Learning Management Systems | News

Alamo Colleges Shift to Cloud-Based LMS in Near-Million Dollar Deal

Five colleges in San Antonio will be migrating to a new learning management system (LMS) over the next 10 months. The Alamo Colleges, a group of five institutions, have selected Instructure's Canvas to replace Blackboard Vista. According to trustees meeting notes, the colleges will spend $949,800 for a three-year agreement with Instructure to deliver the online LMS.

The colleges' elearning committee began a faculty-driven process that included both instructors and students to test and evaluate a dozen replacement LMSs. Faculty selected Canvas as the first choice "by a wide margin over Blackboard Learn," the institutions stated on a Web site about the project. The new software will be phased in through a spring pilot program managed by a joint distance learning and IT team and deployed broadly through the rest of the year. By December 31, 2012, the schools said they expect to decommission Vista, which will no longer be supported by the vendor.

The assessment concluded that Canvas was "intuitive, 'clean,' easy to understand and use, and based on current needs," according to an FAQ posted online for faculty and staff. "For example, students and faculty can choose their own notification settings (text, Facebook, Twitter, personal email, etc.) without actually sharing personal information. The product is also based on a new Web framework called Ruby on Rails; it is not reliant upon Java technology. The new LMS will be cloud-hosted; this means that data is stored on remote servers, not at the Alamo Colleges. The Instructure company will provide 24/7 support for all users. Finally, Canvas is a new product that is innovative and user-friendly."
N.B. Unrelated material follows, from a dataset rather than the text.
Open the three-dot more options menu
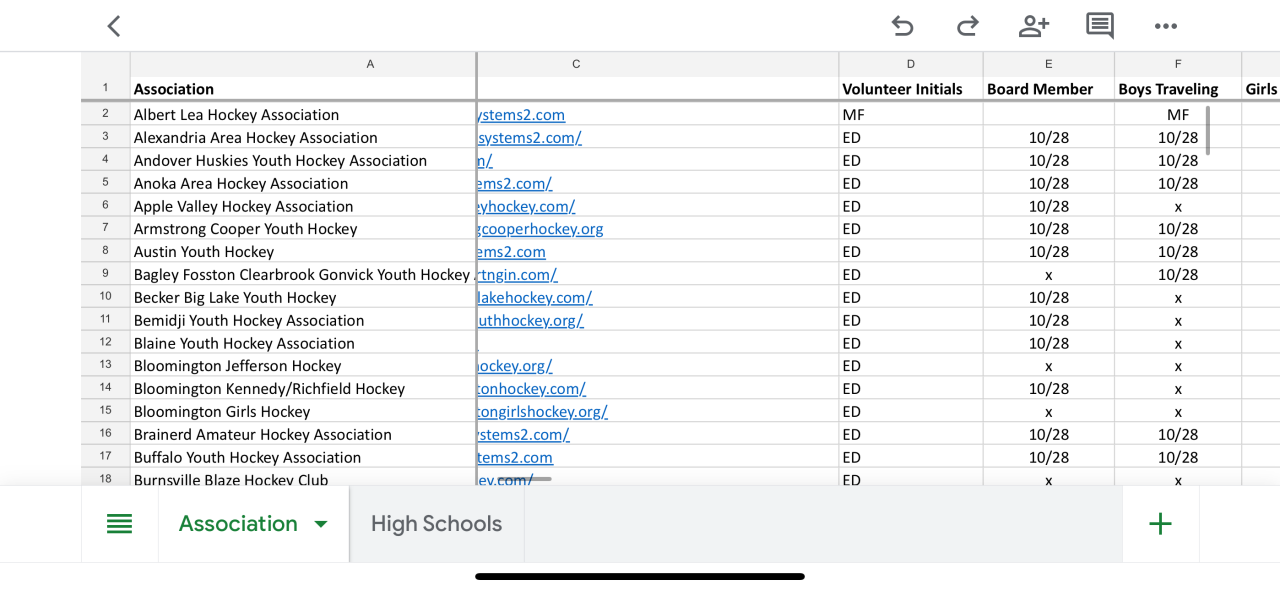 click(1166, 26)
"Canvas has great potential to enhance both faculty teaching and student learning at our colleges," said Thomas Cleary, Alamo Colleges' vice chancellor for planning, performance and information systems. "We are excited about supporting such a state-of-the-art system at the Alamo Colleges." Cleary said faculty response to the new software has been enthusiastic, with faculty members eagerly "lining up" to participate in the pilot program.
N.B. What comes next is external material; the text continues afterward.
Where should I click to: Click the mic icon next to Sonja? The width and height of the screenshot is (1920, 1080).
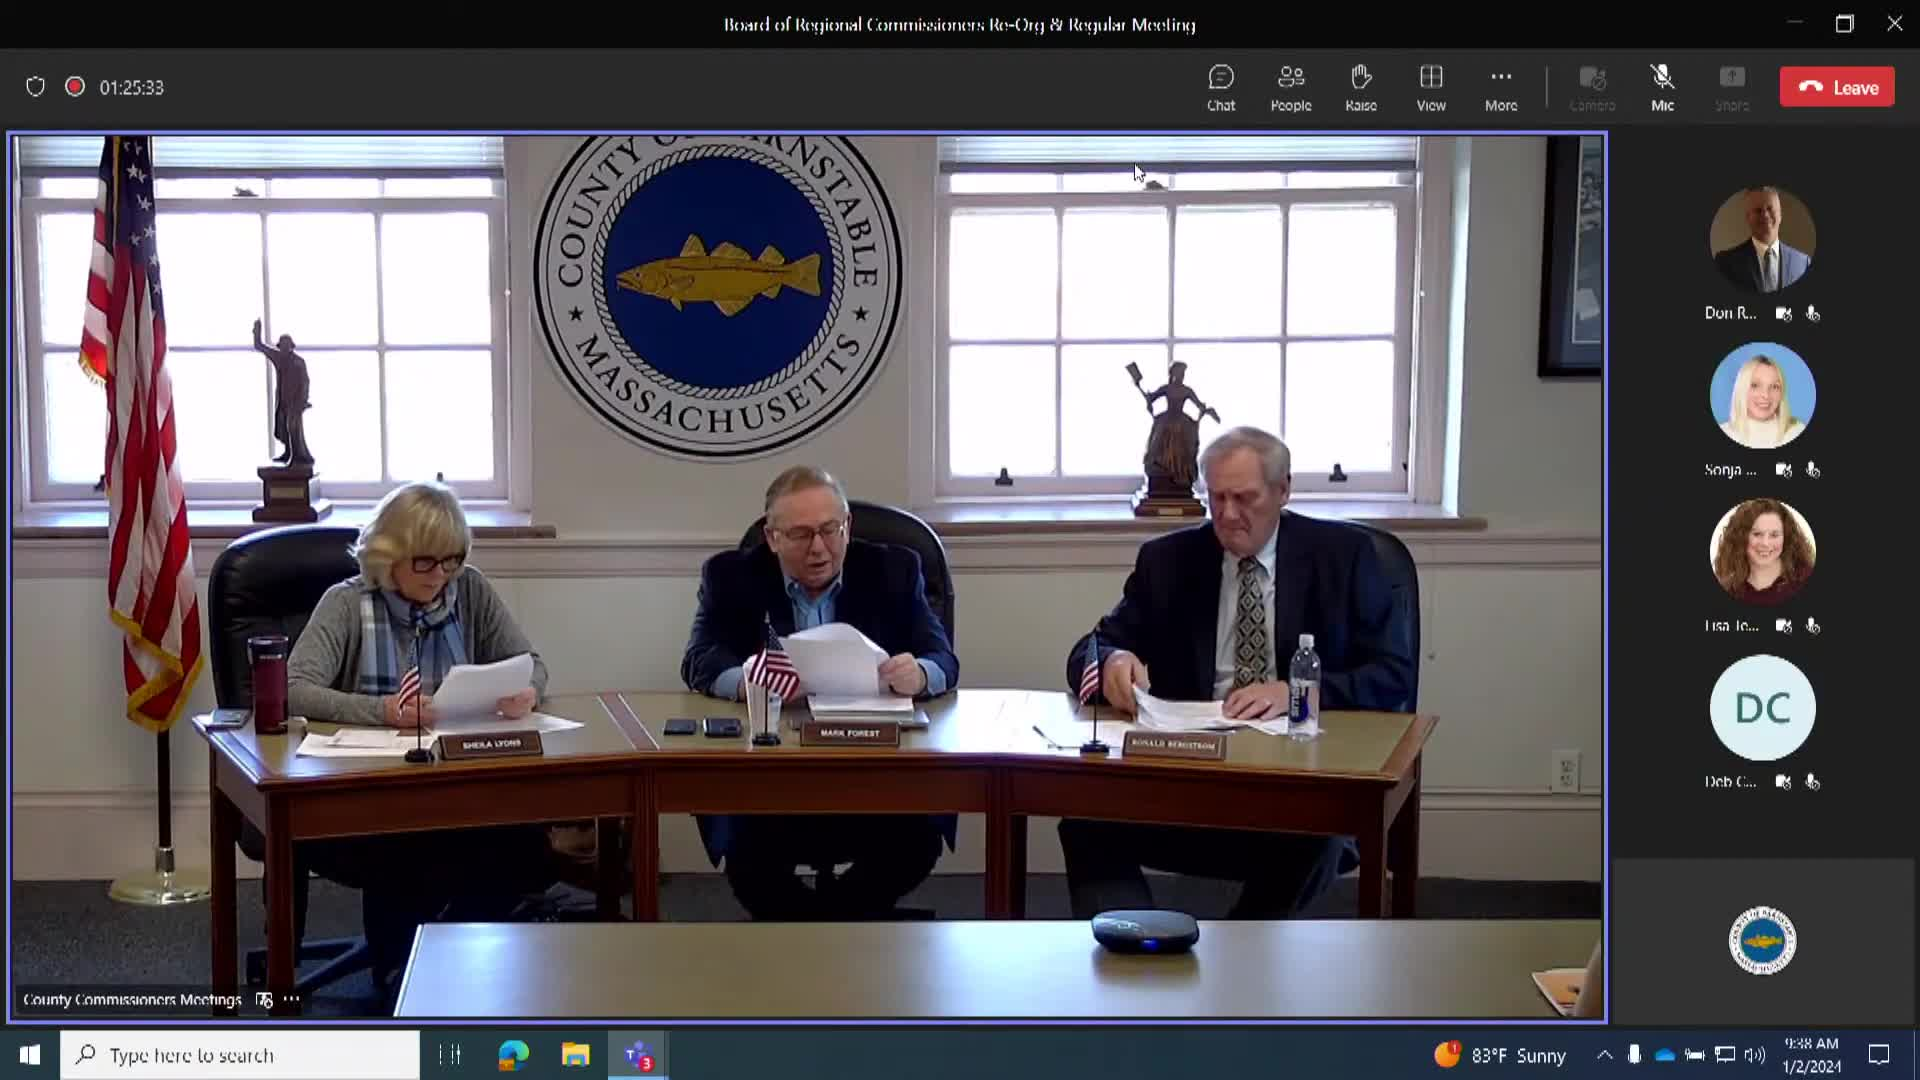click(x=1813, y=470)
However, the colleges won't be eliminating Blackboard technology completely. At the same trustees meeting that selected Instructure for LMS software, Blackboard was also awarded a contract for its mobile application solution. The colleges will be spending $66,000 for the purchase of design work, software, training, and vendor-hosted services "to deliver access to mobile devices both on and off any campus."